>>

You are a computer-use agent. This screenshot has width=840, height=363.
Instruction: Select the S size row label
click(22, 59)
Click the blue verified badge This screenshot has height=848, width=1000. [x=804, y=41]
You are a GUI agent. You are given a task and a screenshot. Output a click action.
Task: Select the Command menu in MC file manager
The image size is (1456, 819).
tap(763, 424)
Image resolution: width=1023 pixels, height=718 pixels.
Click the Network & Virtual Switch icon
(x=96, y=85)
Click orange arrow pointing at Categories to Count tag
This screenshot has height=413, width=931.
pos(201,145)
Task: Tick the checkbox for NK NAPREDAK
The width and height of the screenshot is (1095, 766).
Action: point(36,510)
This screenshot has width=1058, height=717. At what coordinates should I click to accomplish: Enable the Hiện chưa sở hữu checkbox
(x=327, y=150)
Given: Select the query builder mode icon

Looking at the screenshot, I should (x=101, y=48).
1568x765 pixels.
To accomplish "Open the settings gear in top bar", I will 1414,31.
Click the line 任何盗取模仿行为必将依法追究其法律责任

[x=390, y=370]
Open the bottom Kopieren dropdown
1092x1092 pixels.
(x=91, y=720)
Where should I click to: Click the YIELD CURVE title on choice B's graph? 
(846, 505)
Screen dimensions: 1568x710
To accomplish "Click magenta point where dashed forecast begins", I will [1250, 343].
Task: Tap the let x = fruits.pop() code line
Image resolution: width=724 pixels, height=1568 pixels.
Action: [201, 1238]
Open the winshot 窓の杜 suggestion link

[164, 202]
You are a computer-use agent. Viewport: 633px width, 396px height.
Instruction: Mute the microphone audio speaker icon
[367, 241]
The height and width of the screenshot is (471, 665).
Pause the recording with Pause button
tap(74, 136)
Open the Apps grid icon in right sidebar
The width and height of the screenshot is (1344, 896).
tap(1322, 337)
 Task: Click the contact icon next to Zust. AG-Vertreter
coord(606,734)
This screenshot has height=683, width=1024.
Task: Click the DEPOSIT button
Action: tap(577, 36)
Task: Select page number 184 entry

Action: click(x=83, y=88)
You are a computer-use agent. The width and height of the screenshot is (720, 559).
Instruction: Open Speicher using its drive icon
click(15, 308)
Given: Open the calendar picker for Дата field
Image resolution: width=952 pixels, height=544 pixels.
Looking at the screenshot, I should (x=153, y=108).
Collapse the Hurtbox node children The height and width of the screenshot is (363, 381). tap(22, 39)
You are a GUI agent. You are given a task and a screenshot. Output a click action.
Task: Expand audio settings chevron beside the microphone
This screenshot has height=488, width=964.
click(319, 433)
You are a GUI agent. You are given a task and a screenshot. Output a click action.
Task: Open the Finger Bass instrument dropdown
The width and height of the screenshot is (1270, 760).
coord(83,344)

<<

* [Task goal] Report all lines above with "computer".

* [Expected output]
You are a computer-use agent. This screenshot has width=840, height=363.
You are a computer-use agent. Viewport: 633px width, 396px height.
You are a computer-use agent. The width and height of the screenshot is (720, 559).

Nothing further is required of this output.